** start **

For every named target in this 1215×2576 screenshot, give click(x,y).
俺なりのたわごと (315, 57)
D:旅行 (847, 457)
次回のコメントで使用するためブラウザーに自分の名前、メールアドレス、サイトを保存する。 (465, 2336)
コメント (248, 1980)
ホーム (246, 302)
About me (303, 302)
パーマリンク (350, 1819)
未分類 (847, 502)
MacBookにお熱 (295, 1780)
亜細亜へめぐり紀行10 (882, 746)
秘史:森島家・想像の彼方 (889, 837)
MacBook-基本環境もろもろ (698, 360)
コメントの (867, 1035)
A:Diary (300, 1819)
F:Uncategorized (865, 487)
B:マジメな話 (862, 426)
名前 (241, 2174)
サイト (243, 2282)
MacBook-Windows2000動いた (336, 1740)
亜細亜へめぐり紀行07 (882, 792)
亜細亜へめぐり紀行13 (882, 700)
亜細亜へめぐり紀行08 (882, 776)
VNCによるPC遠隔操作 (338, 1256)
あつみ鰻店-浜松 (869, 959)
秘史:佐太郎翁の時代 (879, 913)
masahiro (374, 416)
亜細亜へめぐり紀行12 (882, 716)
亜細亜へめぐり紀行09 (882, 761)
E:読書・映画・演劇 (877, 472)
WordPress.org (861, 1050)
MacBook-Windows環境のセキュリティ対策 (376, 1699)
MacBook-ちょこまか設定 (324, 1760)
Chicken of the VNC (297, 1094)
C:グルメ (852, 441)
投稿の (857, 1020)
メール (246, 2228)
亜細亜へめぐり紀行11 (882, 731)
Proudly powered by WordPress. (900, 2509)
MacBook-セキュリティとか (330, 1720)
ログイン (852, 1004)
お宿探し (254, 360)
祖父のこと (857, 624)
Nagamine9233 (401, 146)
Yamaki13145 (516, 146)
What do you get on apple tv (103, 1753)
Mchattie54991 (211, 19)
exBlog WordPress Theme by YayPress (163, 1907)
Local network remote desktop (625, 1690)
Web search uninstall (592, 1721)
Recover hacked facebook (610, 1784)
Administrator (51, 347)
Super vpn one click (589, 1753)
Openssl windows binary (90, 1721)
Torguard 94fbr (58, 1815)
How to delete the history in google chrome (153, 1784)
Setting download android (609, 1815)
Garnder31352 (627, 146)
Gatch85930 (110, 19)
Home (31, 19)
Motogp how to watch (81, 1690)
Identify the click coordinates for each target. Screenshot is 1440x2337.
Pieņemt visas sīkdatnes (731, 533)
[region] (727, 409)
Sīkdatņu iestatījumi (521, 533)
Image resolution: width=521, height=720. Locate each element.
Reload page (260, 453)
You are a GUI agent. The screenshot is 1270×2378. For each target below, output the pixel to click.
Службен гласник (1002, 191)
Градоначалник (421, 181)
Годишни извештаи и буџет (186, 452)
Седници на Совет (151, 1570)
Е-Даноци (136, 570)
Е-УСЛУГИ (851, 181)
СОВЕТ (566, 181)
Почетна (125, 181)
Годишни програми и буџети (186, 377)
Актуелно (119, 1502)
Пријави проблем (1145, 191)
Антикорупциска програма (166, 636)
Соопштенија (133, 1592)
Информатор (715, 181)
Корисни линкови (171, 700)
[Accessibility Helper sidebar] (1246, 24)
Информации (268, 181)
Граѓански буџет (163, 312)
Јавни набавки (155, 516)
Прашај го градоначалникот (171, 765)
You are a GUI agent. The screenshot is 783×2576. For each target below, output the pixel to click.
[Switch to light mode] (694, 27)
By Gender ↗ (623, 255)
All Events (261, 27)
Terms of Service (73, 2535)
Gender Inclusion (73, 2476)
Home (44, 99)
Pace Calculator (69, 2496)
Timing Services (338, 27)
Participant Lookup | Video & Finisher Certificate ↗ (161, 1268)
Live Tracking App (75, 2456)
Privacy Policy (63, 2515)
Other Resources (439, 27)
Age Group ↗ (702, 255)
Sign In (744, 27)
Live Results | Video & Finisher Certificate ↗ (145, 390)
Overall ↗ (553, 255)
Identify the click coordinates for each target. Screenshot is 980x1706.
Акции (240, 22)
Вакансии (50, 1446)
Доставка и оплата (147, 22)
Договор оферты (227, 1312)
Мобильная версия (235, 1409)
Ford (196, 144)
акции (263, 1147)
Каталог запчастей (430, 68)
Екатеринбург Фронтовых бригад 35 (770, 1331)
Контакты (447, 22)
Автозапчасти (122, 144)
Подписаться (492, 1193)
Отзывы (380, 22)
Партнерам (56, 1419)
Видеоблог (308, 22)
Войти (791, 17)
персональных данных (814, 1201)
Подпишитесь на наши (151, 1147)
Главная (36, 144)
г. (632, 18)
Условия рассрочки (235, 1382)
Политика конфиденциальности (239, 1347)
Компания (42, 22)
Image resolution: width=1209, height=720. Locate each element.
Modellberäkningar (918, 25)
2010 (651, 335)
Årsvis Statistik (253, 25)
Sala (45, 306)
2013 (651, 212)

** end **

> Exercise brief: Starting at the first line of the items and ending at the line containing "WordPress.org (861, 1050)", write out every line again, request included, and add -59 to each number in the click coordinates.

> Result for this exercise:
For every named target in this 1215×2576 screenshot, give click(x,y).
俺なりのたわごと (256, -2)
D:旅行 (788, 398)
次回のコメントで使用するためブラウザーに自分の名前、メールアドレス、サイトを保存する。 (406, 2277)
コメント (189, 1921)
ホーム (187, 243)
About me (244, 243)
パーマリンク (291, 1760)
未分類 (788, 443)
MacBookにお熱 (236, 1721)
亜細亜へめぐり紀行10 (823, 687)
秘史:森島家・想像の彼方 (830, 778)
MacBook-基本環境もろもろ (639, 301)
コメントの (808, 976)
A:Diary (241, 1760)
F:Uncategorized (806, 428)
B:マジメな話 (803, 367)
名前 (182, 2115)
サイト (184, 2223)
MacBook-Windows2000動いた (277, 1681)
亜細亜へめぐり紀行07 (823, 733)
亜細亜へめぐり紀行13 (823, 641)
亜細亜へめぐり紀行08 (823, 717)
VNCによるPC遠隔操作 (279, 1197)
あつみ鰻店-浜松 (810, 900)
秘史:佐太郎翁の時代 (820, 854)
masahiro (315, 357)
亜細亜へめぐり紀行12 (823, 657)
亜細亜へめぐり紀行09 (823, 702)
E:読書・映画・演劇 (818, 413)
WordPress.org (802, 991)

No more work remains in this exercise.